- BRIEF
Copy every record that appears below, exactly as it stands.

- DATA UNDER STUDY
--------------------

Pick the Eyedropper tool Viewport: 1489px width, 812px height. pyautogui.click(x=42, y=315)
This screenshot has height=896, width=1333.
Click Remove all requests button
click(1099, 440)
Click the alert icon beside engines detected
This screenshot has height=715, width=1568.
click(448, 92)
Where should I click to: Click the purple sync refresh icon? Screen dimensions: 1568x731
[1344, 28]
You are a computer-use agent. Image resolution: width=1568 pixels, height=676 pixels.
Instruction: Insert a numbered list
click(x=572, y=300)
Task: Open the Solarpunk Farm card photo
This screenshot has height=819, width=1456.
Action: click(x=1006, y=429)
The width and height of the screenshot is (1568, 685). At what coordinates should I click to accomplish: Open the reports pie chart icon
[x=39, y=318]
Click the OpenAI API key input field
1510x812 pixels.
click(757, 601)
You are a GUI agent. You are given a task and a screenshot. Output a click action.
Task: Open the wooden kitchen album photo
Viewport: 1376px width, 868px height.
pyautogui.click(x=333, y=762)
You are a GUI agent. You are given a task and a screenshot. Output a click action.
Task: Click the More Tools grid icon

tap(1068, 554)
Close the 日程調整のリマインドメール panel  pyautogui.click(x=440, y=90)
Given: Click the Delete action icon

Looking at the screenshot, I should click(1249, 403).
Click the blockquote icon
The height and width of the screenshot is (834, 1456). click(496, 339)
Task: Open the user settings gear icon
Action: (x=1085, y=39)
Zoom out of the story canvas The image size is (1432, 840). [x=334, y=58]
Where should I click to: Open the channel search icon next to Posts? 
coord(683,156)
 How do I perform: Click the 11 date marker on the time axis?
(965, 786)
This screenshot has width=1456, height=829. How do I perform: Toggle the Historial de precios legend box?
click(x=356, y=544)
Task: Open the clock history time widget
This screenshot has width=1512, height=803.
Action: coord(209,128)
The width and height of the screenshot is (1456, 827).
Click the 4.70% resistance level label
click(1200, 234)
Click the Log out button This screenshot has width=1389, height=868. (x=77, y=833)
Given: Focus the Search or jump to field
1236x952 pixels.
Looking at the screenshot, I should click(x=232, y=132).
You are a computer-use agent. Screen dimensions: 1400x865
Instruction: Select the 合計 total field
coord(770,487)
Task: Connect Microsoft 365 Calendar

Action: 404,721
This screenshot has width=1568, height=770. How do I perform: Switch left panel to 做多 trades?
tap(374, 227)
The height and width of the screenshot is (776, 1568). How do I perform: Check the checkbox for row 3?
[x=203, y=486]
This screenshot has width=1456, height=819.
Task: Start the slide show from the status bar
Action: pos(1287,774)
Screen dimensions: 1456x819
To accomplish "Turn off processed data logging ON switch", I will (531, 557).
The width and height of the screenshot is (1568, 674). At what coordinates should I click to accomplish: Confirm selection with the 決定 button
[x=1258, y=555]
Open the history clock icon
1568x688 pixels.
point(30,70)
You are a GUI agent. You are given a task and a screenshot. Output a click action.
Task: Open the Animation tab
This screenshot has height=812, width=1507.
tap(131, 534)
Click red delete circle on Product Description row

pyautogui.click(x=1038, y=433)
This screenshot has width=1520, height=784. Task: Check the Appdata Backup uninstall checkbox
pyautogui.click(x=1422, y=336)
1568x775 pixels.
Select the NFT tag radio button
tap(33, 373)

--------------------

- OUTPUT OF THE TASK
Pick the Eyedropper tool Viewport: 1489px width, 812px height. pyautogui.click(x=42, y=315)
This screenshot has height=896, width=1333.
Click Remove all requests button
click(1099, 440)
Click the alert icon beside engines detected
This screenshot has height=715, width=1568.
click(448, 92)
Where should I click to: Click the purple sync refresh icon? Screen dimensions: 1568x731
[1344, 28]
You are a computer-use agent. Image resolution: width=1568 pixels, height=676 pixels.
Instruction: Insert a numbered list
click(x=572, y=300)
Task: Open the Solarpunk Farm card photo
This screenshot has height=819, width=1456.
Action: click(x=1006, y=429)
The width and height of the screenshot is (1568, 685). At what coordinates should I click to accomplish: Open the reports pie chart icon
[x=39, y=318]
Click the OpenAI API key input field
1510x812 pixels.
click(757, 601)
You are a GUI agent. You are given a task and a screenshot. Output a click action.
Task: Open the wooden kitchen album photo
Viewport: 1376px width, 868px height.
pyautogui.click(x=333, y=762)
You are a GUI agent. You are given a task and a screenshot. Output a click action.
Task: Click the More Tools grid icon

tap(1068, 554)
Close the 日程調整のリマインドメール panel  pyautogui.click(x=440, y=90)
Given: Click the Delete action icon

Looking at the screenshot, I should click(1249, 403).
Click the blockquote icon
The height and width of the screenshot is (834, 1456). click(496, 339)
Task: Open the user settings gear icon
Action: (x=1085, y=39)
Zoom out of the story canvas The image size is (1432, 840). [x=334, y=58]
Where should I click to: Open the channel search icon next to Posts? 
coord(683,156)
 How do I perform: Click the 11 date marker on the time axis?
(965, 786)
This screenshot has width=1456, height=829. How do I perform: Toggle the Historial de precios legend box?
click(x=356, y=544)
Task: Open the clock history time widget
This screenshot has width=1512, height=803.
Action: coord(209,128)
The width and height of the screenshot is (1456, 827).
Click the 4.70% resistance level label
click(1200, 234)
Click the Log out button This screenshot has width=1389, height=868. (x=77, y=833)
Given: Focus the Search or jump to field
1236x952 pixels.
Looking at the screenshot, I should click(x=232, y=132).
You are a computer-use agent. Screen dimensions: 1400x865
Instruction: Select the 合計 total field
coord(770,487)
Task: Connect Microsoft 365 Calendar

Action: 404,721
This screenshot has width=1568, height=770. How do I perform: Switch left panel to 做多 trades?
tap(374, 227)
The height and width of the screenshot is (776, 1568). How do I perform: Check the checkbox for row 3?
[x=203, y=486]
This screenshot has width=1456, height=819.
Task: Start the slide show from the status bar
Action: pos(1287,774)
Screen dimensions: 1456x819
To accomplish "Turn off processed data logging ON switch", I will (531, 557).
The width and height of the screenshot is (1568, 674). At what coordinates should I click to accomplish: Confirm selection with the 決定 button
[x=1258, y=555]
Open the history clock icon
1568x688 pixels.
point(30,70)
You are a GUI agent. You are given a task and a screenshot. Output a click action.
Task: Open the Animation tab
This screenshot has height=812, width=1507.
tap(131, 534)
Click red delete circle on Product Description row

pyautogui.click(x=1038, y=433)
This screenshot has width=1520, height=784. Task: Check the Appdata Backup uninstall checkbox
pyautogui.click(x=1422, y=336)
1568x775 pixels.
Select the NFT tag radio button
tap(33, 373)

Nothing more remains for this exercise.